**EXTRACTED TEXT**
A couple months back I touched on the worst moment of my own and my wife's life. It's almost been three years. March is that time, when we lost Wren's brother, Garrick, to Sigr. For the two years since, it's been a terrible time where I tend to close off and fully go into my depression and sorrow. It's hard not to. My wife has been amazing. Of the two of us, she's certainly been the stronger one. This years been different, though. Within two weeks of writing that article above, I was approved for the weight loss surgery program here in Maine. For the past couple of months I've been changing a lot of my eating habits. And it's been actually wonderful. I feel way less hungry, I feel better.

How much weight I've lost is still unknown. I'll figure it out in a couple days, but the big thing is things are going well. And if things continue to go well, I'll be getting the actual surgery some time in May. I'll be adding more articles about this as the months go by. A sort of diary for myself to get my thoughts somewhere.

Chaos has been a wonderful, wonderful help to this. Sounds crazy, right? Writing online is helping me loose weight. I'm sure people have noticed the insane amount of posting I've been doing. It distracts me. During my time in college I could only eat once a day at an all you can eat buffet, and that completely ruined my eating habits. Feeling hungry, at all, sends me immediately into binge eating to the point I get sick. It's been terrible, especially since I came back and can more readily eat when I want to. The freedom to eat mixed with the fear of being hungry had me eating way too much. And I eat when I'm depressed. Stressed.

There's a lot of reasons why I eat that I've needed to face. Because I can write, I can ignore my hunger. Mind hunger, mind you. I can now tell the difference between when I'm actually hungry versus somethings wrong in my head and I just want to eat. So I write posts. It keeps my attention, and I often finish a post forgetting about that mind hunger and no longer feeling hungry at all.

This is really disjointed, but it's my thoughts, so that's not too surprising. The 1st of February is my birthday. I had no cake, and the stuffed shells I used to eat by the dozen I instead only had one and a half. I'm proud of myself. I let myself wallow in misery over my lost son for way too long, and now I'm actually taking steps, and succeeding, to live for my still living son. By summer I hope to have started to really loose weight because of the surgery, and actually be able to run around with my son without feeling like I'm going to black out.

So that's it for now. In a month, literally, I'll know if I'm meeting with the surgeon or I have more weight to loose beforehand. So we'll see where this all goes.

**SUPPLIED INFORMATION**
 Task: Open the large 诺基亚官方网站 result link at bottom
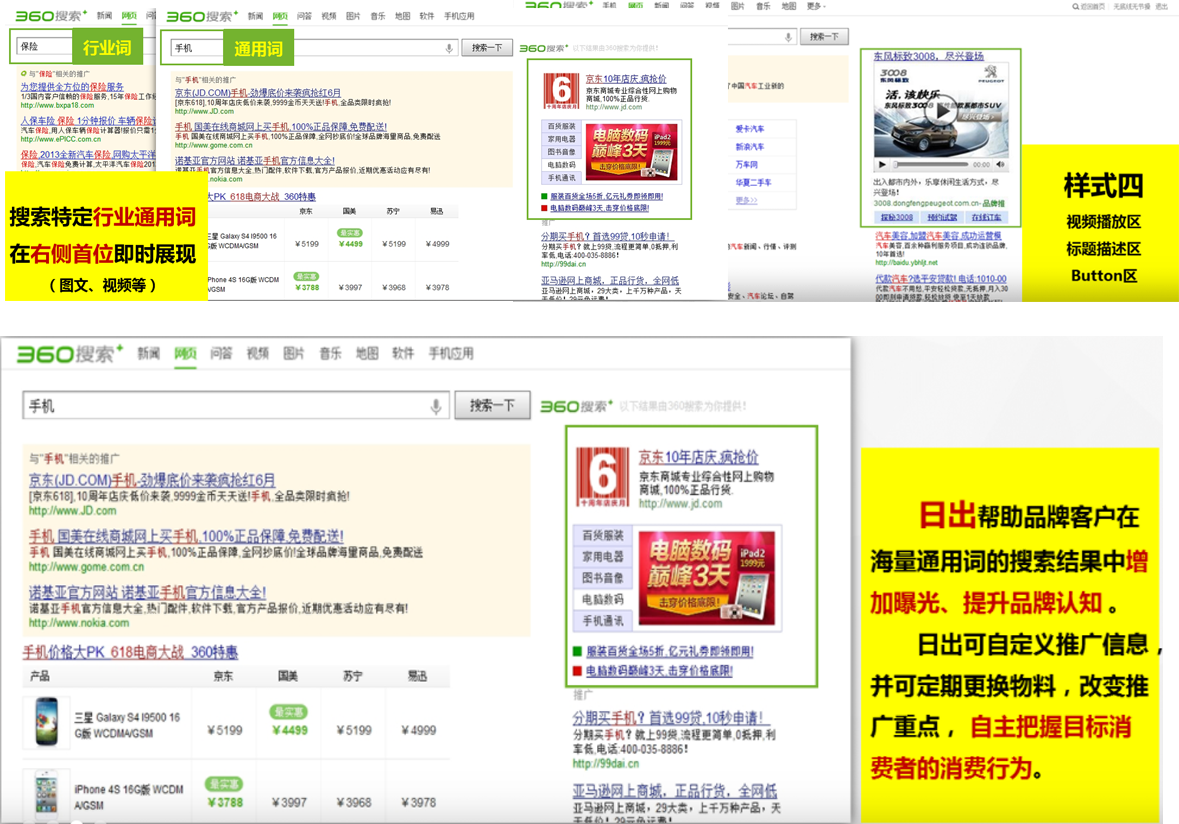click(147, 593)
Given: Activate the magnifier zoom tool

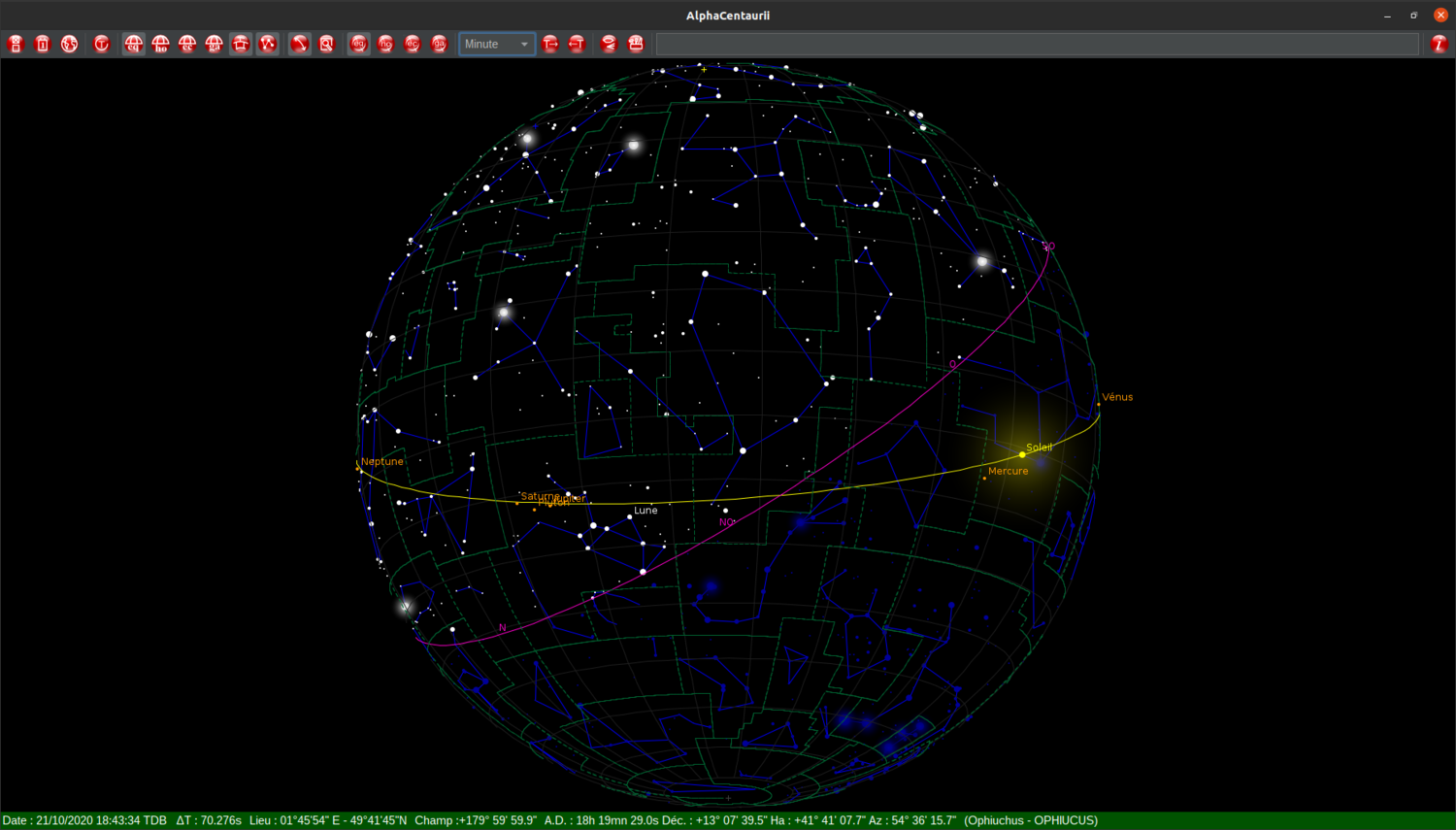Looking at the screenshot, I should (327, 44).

**PROMPT**
Print the part of the weight-loss post that begins with the words "A couple months" and ends with "I feel better.", word for word. Nothing in the listing is needed for this.

**WRITTEN RESPONSE**
A couple months back I touched on the worst moment of my own and my wife's life. It's almost been three years. March is that time, when we lost Wren's brother, Garrick, to Sigr. For the two years since, it's been a terrible time where I tend to close off and fully go into my depression and sorrow. It's hard not to. My wife has been amazing. Of the two of us, she's certainly been the stronger one. This years been different, though. Within two weeks of writing that article above, I was approved for the weight loss surgery program here in Maine. For the past couple of months I've been changing a lot of my eating habits. And it's been actually wonderful. I feel way less hungry, I feel better.